Que Sara Baras Ce n'est pas une nouvelle que le spectacle soit complet depuis des semaines, son lien avec le Festival international de Cante des Mines est né il y a presque trente ans et depuis lors l'admiration s'est forgée réciproquement.
A l'occasion du vingt-cinquième anniversaire de sa compagnie et avec amour et respect pour le maestro d'Algésiras, voler, Un voyage sensoriel créé avec sagesse, où le public ressent, vit, sent et, inévitablement, est transporté dans ce monde de génies et de génie qu'elle a inventé.
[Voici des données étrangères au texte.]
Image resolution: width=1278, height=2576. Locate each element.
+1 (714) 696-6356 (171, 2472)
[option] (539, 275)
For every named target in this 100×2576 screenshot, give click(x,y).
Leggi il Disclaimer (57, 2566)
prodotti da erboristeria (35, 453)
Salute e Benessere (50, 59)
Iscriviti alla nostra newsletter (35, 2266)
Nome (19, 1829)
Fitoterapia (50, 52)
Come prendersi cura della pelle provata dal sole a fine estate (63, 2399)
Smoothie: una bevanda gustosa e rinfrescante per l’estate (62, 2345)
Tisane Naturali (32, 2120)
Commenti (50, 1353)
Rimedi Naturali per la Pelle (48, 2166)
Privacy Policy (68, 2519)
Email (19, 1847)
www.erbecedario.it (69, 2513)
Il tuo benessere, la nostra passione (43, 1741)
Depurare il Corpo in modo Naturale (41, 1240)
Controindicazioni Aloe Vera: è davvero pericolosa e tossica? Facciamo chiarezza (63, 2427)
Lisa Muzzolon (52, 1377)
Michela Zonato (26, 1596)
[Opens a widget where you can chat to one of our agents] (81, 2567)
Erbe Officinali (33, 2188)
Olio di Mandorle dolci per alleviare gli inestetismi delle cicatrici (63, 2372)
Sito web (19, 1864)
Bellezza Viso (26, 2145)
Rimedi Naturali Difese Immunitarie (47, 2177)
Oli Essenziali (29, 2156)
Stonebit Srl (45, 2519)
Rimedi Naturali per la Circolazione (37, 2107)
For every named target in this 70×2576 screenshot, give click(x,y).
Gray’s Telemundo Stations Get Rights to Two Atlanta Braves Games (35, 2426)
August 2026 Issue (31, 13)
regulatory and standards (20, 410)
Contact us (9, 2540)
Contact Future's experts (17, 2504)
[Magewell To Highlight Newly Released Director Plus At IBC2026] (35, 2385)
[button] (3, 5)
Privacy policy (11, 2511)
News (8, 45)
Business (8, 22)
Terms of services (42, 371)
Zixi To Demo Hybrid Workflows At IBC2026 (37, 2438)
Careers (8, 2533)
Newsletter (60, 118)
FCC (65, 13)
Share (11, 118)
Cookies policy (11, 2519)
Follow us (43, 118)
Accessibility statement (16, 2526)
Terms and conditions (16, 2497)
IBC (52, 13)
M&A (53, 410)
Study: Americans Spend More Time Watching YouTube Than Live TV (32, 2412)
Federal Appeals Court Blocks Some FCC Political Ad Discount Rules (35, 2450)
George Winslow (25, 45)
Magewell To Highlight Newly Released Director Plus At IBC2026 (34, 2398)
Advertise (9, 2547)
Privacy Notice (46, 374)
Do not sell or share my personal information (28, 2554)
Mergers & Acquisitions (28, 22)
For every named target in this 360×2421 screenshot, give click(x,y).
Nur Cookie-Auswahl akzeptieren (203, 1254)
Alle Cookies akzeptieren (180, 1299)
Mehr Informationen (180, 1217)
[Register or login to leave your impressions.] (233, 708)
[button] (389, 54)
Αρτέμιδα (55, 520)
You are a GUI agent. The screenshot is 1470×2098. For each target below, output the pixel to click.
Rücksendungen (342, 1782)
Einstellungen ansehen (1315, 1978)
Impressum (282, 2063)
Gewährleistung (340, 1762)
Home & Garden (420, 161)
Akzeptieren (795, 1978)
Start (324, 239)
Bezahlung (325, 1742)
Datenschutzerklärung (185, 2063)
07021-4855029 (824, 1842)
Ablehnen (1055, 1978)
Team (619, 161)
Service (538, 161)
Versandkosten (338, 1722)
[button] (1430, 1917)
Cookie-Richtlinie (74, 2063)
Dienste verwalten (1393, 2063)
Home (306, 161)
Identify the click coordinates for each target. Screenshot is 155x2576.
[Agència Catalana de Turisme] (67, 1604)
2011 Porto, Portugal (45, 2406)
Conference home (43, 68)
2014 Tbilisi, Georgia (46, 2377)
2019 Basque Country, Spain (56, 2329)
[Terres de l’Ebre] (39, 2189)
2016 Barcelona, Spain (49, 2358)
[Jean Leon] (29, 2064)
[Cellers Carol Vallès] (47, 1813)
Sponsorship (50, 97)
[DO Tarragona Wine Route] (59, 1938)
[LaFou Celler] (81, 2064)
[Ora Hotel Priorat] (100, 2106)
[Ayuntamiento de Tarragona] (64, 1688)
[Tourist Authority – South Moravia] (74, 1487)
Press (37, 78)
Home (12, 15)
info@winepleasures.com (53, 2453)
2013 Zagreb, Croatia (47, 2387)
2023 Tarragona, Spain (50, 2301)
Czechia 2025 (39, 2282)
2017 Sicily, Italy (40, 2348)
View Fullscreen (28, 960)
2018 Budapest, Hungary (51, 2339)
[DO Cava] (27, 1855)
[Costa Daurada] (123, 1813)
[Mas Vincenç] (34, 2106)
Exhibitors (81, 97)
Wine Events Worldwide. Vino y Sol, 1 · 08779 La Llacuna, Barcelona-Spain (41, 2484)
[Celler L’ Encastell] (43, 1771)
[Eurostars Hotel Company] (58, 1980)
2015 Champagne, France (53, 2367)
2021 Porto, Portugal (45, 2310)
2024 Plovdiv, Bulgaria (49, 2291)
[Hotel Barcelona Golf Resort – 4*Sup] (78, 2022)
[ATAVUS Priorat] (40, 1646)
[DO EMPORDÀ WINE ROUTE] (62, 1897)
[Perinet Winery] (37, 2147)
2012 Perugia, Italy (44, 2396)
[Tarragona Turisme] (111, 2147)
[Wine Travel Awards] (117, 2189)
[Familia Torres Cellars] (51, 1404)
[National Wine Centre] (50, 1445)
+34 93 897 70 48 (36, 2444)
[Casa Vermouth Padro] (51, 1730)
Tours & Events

Divisé en quatre mouvements, Sara Baras représente avec Bois la racine et la tradition. Avec mars, la passion de Paco de Lucia vers sa terre. Avec Décès, la transition du deuil et de la perte émotionnelle. Et avec Voler, l'acceptation de ce départ inattendu et la joie de l'avoir vécu.
Sara Baras Elle n’est plus une jeune fille, comme la première fois qu’elle a visité La Unión à la fin des années 90.Il s'est forgé une réputation sur les scènes du monde entier avec des spectacles que nous pensions insurpassables. Pourtant, ils ne l'ont pas été. Nous connaissons bien sa façon d'appréhender le flamenco. Et dans ce spectacle, il explore des émotions peu explorées jusqu'à présent. Après la perte de son père et Paco de LuciaSara danse sur le deuil avec profondeur. Elle privilégie l'expression, le silence. Elle montre l'importance du silence, sa façon de danser sur l'absence de musique et de s'émanciper du silence. L'artiste gaditane a su capter ce mouvement qui passe du terrestre au spirituel, et elle aborde ce départ avec maturité et amour pour ses proches. C'est une dimension intime et naturelle qui se dévoile à chaque minute de ce spectacle de près de deux heures. Une leçon de vie et de mort donnée par l'une des meilleures danseuses que le monde ait jamais produites. flamenco.
Sara a su capter ce voyage du terrestre au spirituel, et elle navigue dans ce voyage avec maturité et amour pour ses proches. C'est quelque chose d'intime et de naturel qui se dévoile à chaque minute de ce spectacle de près de deux heures. Une leçon de vie et de mort donnée par l'une des meilleures danseuses que le monde ait jamais produites. flamenco»

Moins c'est plus est le tonique qui accompagne VuelaCe projet revisite le style de Sara Baras à bien des égards. L'aspect visuel est d'abord frappant. Simplicité et minimalisme sont au service de six guirlandes lumineuses représentant le maître, suspendues à des formes circulaires, avec un contre-jour débridé et des arrière-plans sombres. Visuellement et scénographiquement, le projet reste puissant, parfois écrasant, surtout si l'on y ajoute une touche de sensibilité. Un parfum de bois ou d'encens emplit la pièce. Ancien marché public transformant ce gala de flamenco en une expérience immersive.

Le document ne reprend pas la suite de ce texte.